[Problems to solve]:
A. State whether each statement agrees with the forum excerpt on array memory and tiling, answering yes or no and quoting the deciding words: (i) the coordinate formulas assume zero-based arrays; (ii) the tiling idea is offered as something directly about closeness; (iii) the extra computation of tiling pays off even when the data is used once and then dropped.
B. Based on the forum excerpt on array memory and tiling, explain in one to three sentences why tiling a larger square with smaller squares gives tiles with minimal border length.

[Page excerpt]:

********************

However, you can take into account that in a row major array of R x C that each row is C * sizeof(yourdata) bytes long. Conversely, you can say that the original coordinates of any memory address within the bounds of the array are
r = (address / C)
c = (address % C)
so
r1 = (address1 / C)
r2 = (address2 / C)
c1 = (address1 % C)
c2 = (address2 % C)
dx = r1 - r2
dy = c1 - c2
dist = sqrt(dx^2 + dy^2)
(this is assuming you're using zero based arrays)
(crush all this together to make it run more optimally)
For a lot more ideas here, go look for any 2D image manipulation code that uses a calculated value called 'stride', which is basically an indicator that they're jumping back and forth between memory addresses and array addresses
This is not exactly related to closeness but might help. It certainly helps for minimation of disk accesses.
one way to get better "closness" is to tile the image. If your convolution kernel is less than the size of a tile you typical touch at most 4 tiles at worst. You can recursively tile in bigger sections so that localization improves. A Stokes-like (At least I thinks its Stokes) argument (or some calculus of variations ) can show that for rectangles the best (meaning for examination of arbitrary sub rectangles) shape is a smaller rectangle of the same aspect ratio.
Quick intuition - think about a square - if you tile the larger square with smaller squares the fact that a square encloses maximal area for a given perimeter means that square tiles have minimal boarder length. when you transform the large square I think you can show you should the transform the tile the same way. (might also be able to do a simple multivariate differentiation)
The classic example is zooming in on spy satellite data images and convolving it for enhancement. The extra computation to tile is really worth it if you keep the data around and you go back to it.
Its also really worth it for the different compression schemes such as cosine transforms. (That's why when you download an image it frequently comes up as it does in smaller and smaller squares until the final resolution is reached.
There are a lot of books on this area and they are helpful.

********************

[Record set]:

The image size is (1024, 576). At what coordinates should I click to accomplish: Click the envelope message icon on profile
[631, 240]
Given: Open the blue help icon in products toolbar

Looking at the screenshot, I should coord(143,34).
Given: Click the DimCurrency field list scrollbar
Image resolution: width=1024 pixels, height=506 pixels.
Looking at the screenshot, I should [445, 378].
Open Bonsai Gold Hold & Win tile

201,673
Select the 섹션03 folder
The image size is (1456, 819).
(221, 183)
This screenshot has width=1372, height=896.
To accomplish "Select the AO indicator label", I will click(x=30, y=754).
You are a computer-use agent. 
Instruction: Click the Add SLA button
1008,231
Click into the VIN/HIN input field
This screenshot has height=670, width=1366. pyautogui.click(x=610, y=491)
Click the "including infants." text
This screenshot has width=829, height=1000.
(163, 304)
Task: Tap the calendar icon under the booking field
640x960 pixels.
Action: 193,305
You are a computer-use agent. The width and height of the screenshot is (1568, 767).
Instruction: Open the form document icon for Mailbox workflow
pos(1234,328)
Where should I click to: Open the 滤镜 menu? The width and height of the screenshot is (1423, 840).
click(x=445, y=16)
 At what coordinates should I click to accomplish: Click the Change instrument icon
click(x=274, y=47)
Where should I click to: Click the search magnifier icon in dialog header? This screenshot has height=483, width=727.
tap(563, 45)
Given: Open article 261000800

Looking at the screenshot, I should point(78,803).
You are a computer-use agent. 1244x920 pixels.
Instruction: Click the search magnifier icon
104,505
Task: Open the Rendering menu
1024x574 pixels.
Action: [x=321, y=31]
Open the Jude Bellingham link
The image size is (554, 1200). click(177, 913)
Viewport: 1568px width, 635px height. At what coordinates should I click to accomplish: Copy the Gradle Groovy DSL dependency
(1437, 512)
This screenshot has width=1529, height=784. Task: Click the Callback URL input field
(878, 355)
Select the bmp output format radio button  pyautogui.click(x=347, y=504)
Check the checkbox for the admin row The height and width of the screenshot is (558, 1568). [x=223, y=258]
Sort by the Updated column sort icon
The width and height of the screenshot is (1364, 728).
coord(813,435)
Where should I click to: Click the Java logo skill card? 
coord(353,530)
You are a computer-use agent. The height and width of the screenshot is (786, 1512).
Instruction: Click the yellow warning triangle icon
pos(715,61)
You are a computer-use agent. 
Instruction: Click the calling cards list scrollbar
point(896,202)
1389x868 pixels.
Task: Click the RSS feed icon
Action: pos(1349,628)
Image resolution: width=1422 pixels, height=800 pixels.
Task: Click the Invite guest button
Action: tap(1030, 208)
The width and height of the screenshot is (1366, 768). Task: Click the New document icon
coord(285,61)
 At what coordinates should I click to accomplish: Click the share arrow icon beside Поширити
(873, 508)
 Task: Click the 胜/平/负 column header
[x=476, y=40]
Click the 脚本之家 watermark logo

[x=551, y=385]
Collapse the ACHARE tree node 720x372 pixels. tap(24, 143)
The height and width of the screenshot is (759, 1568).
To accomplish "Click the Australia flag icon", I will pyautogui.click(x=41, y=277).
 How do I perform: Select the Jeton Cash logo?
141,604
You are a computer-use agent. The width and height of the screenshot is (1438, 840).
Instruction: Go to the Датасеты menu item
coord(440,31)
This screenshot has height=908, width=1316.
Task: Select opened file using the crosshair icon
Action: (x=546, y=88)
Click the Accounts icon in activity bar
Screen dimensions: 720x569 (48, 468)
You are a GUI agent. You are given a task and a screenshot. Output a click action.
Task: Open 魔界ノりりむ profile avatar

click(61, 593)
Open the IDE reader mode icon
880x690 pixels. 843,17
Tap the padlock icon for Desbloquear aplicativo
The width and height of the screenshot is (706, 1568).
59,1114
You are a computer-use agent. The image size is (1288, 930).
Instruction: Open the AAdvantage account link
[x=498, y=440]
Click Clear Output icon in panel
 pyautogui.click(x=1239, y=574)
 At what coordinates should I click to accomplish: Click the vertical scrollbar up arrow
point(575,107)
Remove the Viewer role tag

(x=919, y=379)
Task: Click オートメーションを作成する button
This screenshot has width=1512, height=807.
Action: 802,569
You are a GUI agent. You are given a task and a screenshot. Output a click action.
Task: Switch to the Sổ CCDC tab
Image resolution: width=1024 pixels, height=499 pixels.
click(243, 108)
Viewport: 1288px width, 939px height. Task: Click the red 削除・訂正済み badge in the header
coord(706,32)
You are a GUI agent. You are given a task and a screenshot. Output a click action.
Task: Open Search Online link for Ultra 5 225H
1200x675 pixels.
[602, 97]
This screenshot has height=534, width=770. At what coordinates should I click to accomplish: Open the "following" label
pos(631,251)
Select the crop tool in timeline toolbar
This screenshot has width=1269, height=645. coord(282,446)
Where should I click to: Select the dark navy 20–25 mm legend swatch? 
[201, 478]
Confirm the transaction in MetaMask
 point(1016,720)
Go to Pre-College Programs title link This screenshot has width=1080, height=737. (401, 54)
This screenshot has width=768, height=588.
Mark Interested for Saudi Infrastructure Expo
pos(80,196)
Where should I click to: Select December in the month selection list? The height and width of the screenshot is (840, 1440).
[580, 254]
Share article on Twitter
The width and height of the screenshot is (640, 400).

********************

[Complete answers]:
A.
(i) Yes: "this is assuming you're using zero based arrays"
(ii) No: "This is not exactly related to closeness but might help."
(iii) No: "The extra computation to tile is really worth it if you keep the data around and you go back to it."

B. A square encloses the maximal area for a given perimeter. So when a larger square is tiled with smaller squares, those square tiles have the minimal border length.